Washed Process Explained

What it is, how it's done, and typical Flavours

Kaden Boekhoorn avatar
Written by Kaden Boekhoorn
Updated over a week ago

Do you love washed coffees? All about that clean flavour, sparkling acidity and florals? Great! A lot of people loved washed coffees, but don't really know what it means or why washed coffees taste the way they do. Here is our FYI on washed processing.


First of all, coffee is a cherry with a few important layers.

They are:

  • Pulp - outside skin

  • Mucilage - slimy thin fruit layer

  • Parchment - the protective shell that the beans sit inside

  • Coffee bean(s) - normally two, but sometimes only one - the rare peaberry!

(Image credit: Seattle Coffee Works)

Washed process is a method of preparing and drying the coffee cherry. Processing has considerable impacts on the flavour and texture (mouthfeel) of the coffee you drink.

Washed process is an intensive method and involves pulping, removing, and washing off the main layers, so that the beans are not in contact with the pulp or mucilage when drying.

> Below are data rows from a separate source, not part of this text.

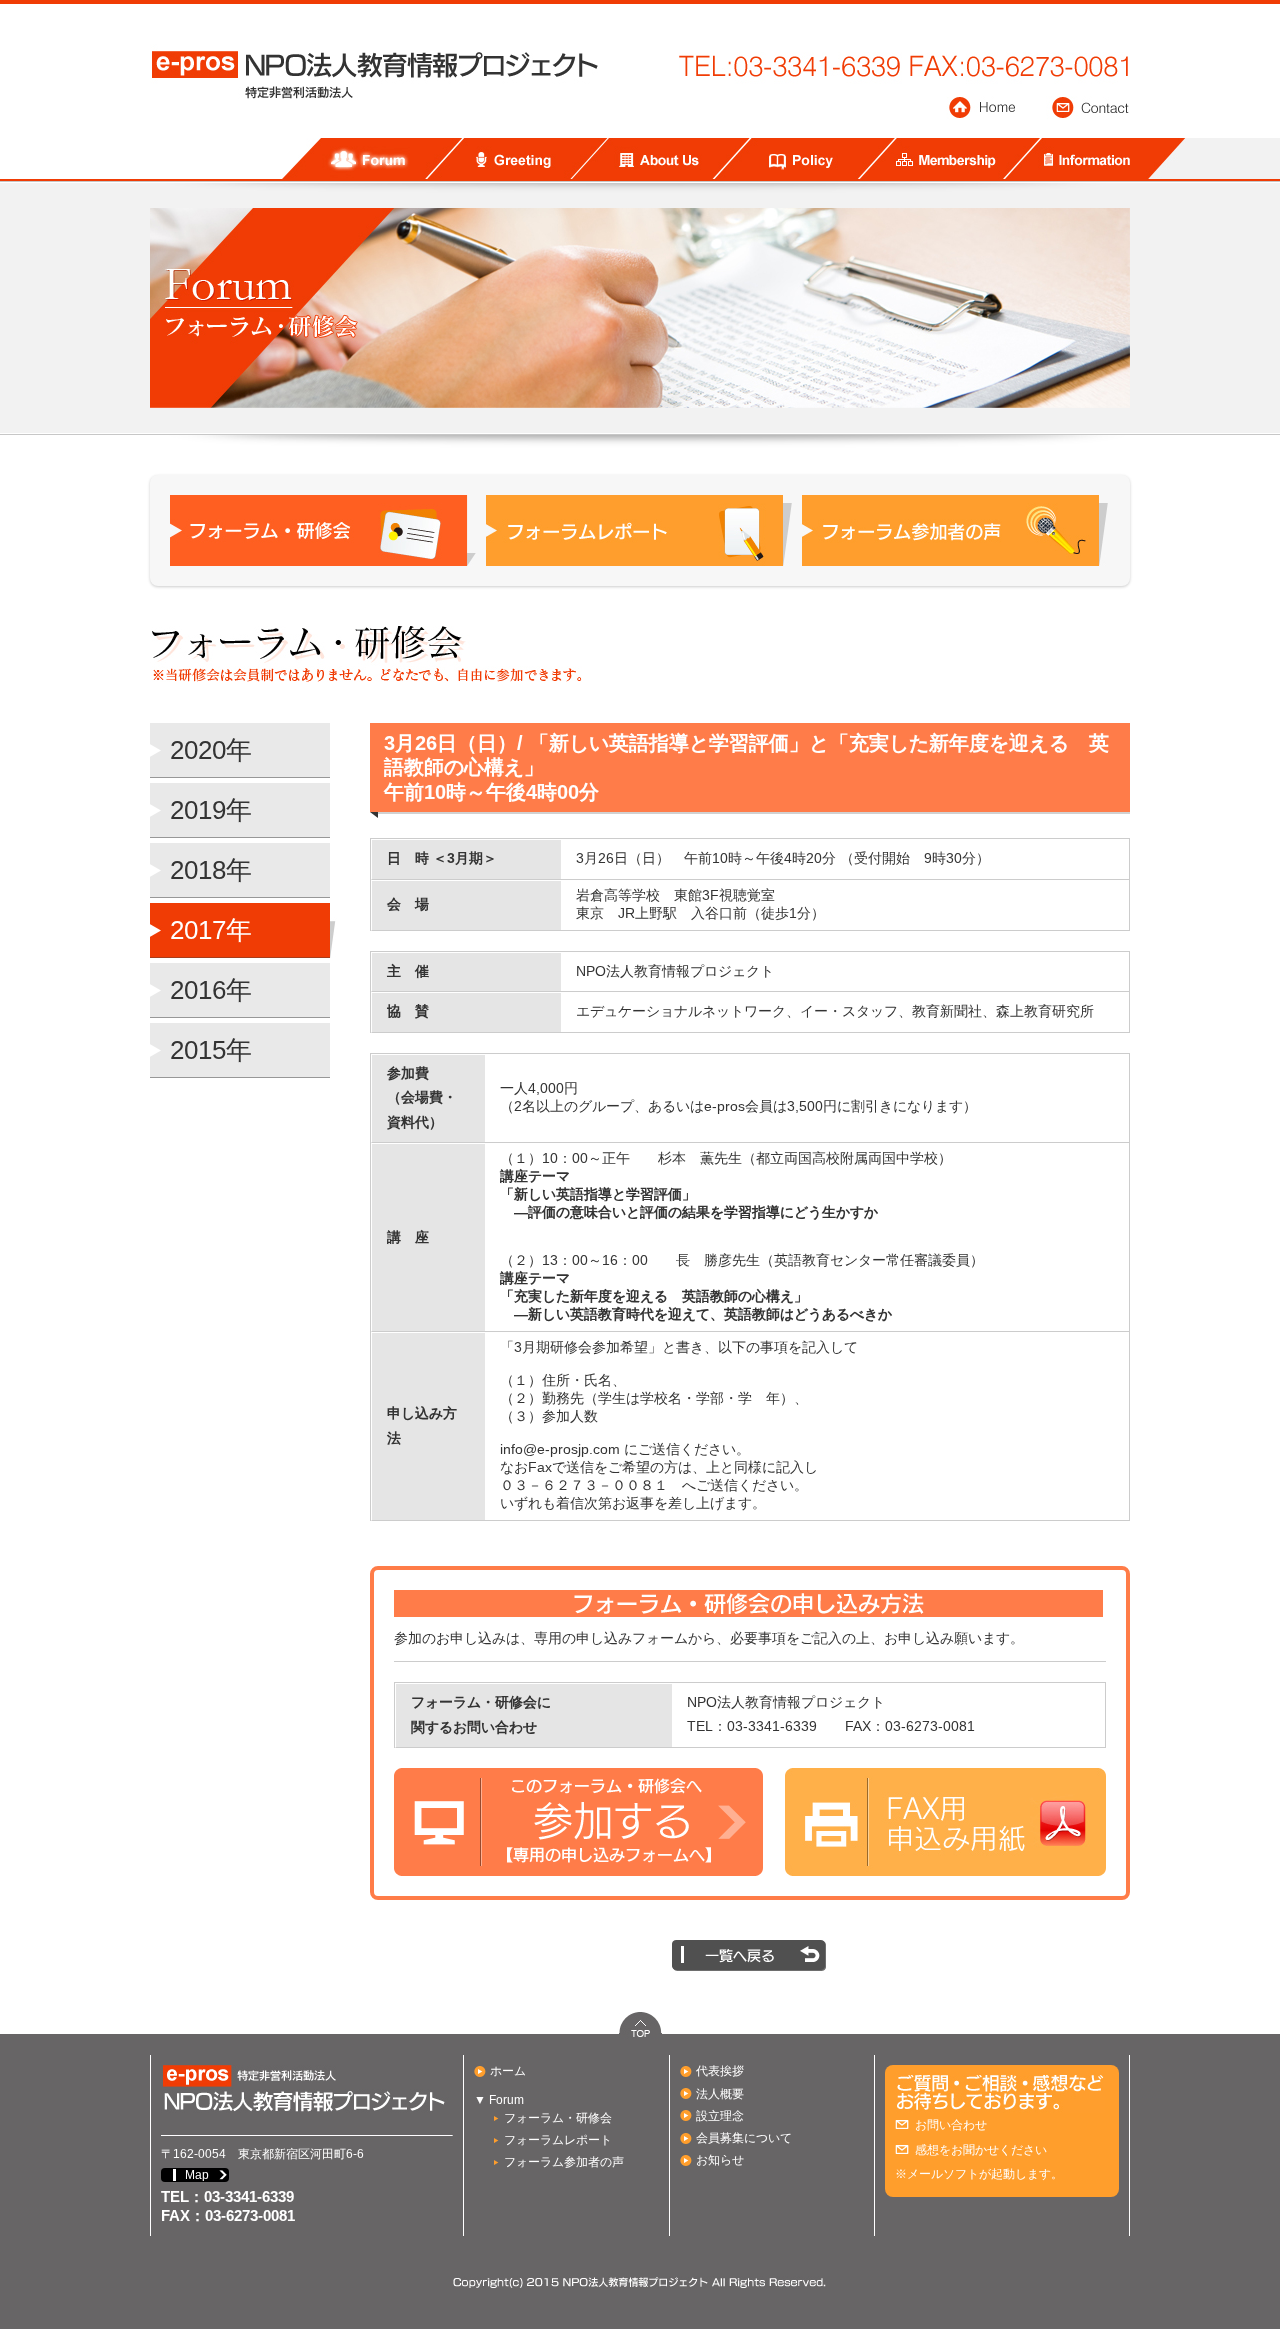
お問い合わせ (951, 2125)
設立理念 (720, 2116)
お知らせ (720, 2160)
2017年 (211, 930)
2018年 (211, 870)
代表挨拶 (720, 2071)
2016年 (211, 990)
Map (197, 2175)
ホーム (508, 2071)
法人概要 (720, 2094)
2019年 (211, 810)
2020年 (211, 750)
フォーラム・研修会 (558, 2118)
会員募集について (744, 2138)
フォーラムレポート (558, 2140)
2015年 (211, 1050)
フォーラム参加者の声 (564, 2162)
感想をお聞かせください (981, 2150)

All this extra work ensures that crisp, clean tastes that associated with washed coffees.

Above: Javier & Nahun Fernandez conducting some QC with their washed coffees


(Image credit: beannbeancoffee.com)

Fruit Removal: Typically de-pulped (skin removed) or de-mucilaged (skin and pulp removed) within 24 hours of harvest
Fermentation: Depulped coffees are typically held in “fermentation tanks” for 12–72 hours; de-mucilaged coffees are not commonly held in tanks but moved to drying surfaces or equipment. Fermentation may occur from the moment of harvest until the seeds reach an inhospitable moisture content for yeast / bacteria (11% moisture)
Drying Time: On average, 18–36 hours mechanically; 7–15 days on patios, raised beds, or in parabolic dryers

Washed coffees can be quite energy-intensive to process and often require a lot of water. The washed coffees that we do buy (where possible) are from farmers and washing stations that continually work towards reducing their energy and water usage. We're always seeing new innovative techniques and methods that address efficiency, recycling, and reuse.


Flavours of coffee are very regional (farm to farm, country to country) and variety influenced (Parinema vs. Geisha). Processing provides a different "lens" to see the coffee through.

Washed coffees often show flavours like:

Crisp, high acid flavours: Lime, lemon, grapefruit, white nectarine, apple, etc.
Florals: Jasmine, bergamot, black tea, earl grey tea etc.

Sweetness: Vanilla, caramel, chocolate etc.

Textures and mouthfeel:

The texture and mouthfeel of washed coffees are generally thinner than honey and natural processed coffees. Very clean with lots of clarity. Sometimes buttery, silky, and velvety. We do search hard for washed coffees that offer non-traditional textures like creamy (lactic), and juicy.